If you sail in at night, it will be hard to ignore the eerily lit Durnstein Castle, (also known as Kuenringer Castle), which overlooks the small town named after it. Durnstein, in Lower Austria, is a port often visited on Danube River cruises. From there, it's a short 10-minute drive into nearby Krems, which is a popular wine-growing region in the Wachau Valley. By car, Durnstein is about an hour outside of Vienna.
Durnstein (meaning dry stone, because it's up so high) Castle is an undeniable draw for tourists, first mentioned in the 12th century as the location where Richard the Lionheart of England was held captive by Leopold V during the Third Crusade.

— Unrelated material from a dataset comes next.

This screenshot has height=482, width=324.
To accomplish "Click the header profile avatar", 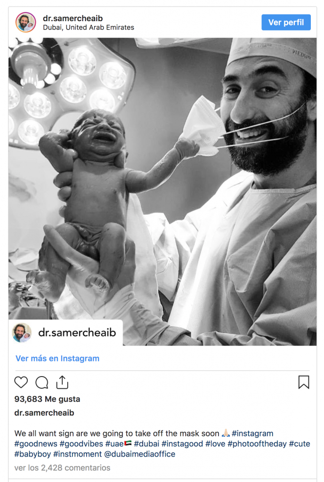I will [25, 22].
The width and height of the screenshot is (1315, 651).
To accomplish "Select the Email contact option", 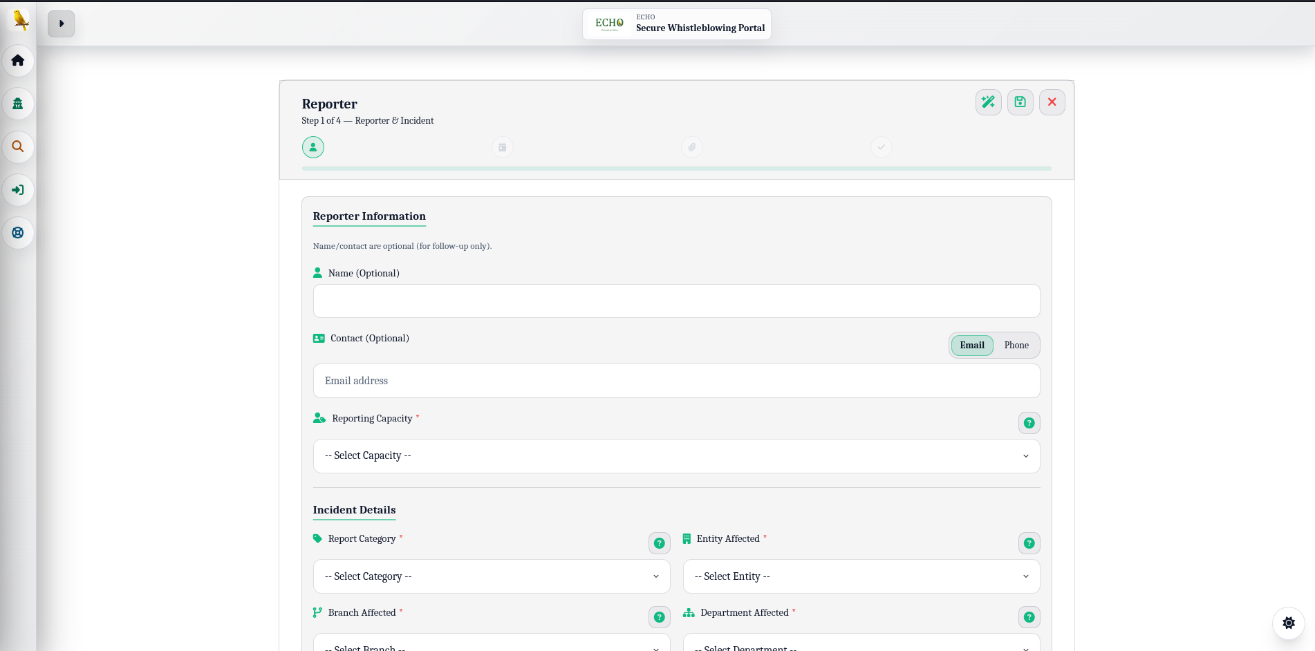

It's a somewhat strenuous climb entirely uphill to the top, but most find that the views of the Danube and the town below are well worth the hike. A stretch of cobblestone street doubles as a pedestrian walkway through the quaint shops and eateries of the town (home to just more than 800 residents).
If your cruise line offers an optional excursion to a vineyard in Krems, be prepared to sample some fabulous white wines, as Austria is known for its award-winning Riesling and other varietals. Krems is also known for being the primary producer of Marillenschnaps, an apricot brandy. If you're interested in touring the city but don't imbibe, there's plenty to see. Krems is about 27 times larger than Durnstein, and it offers plenty of medieval architecture, including Steiner Tor, a gate erected in 1480.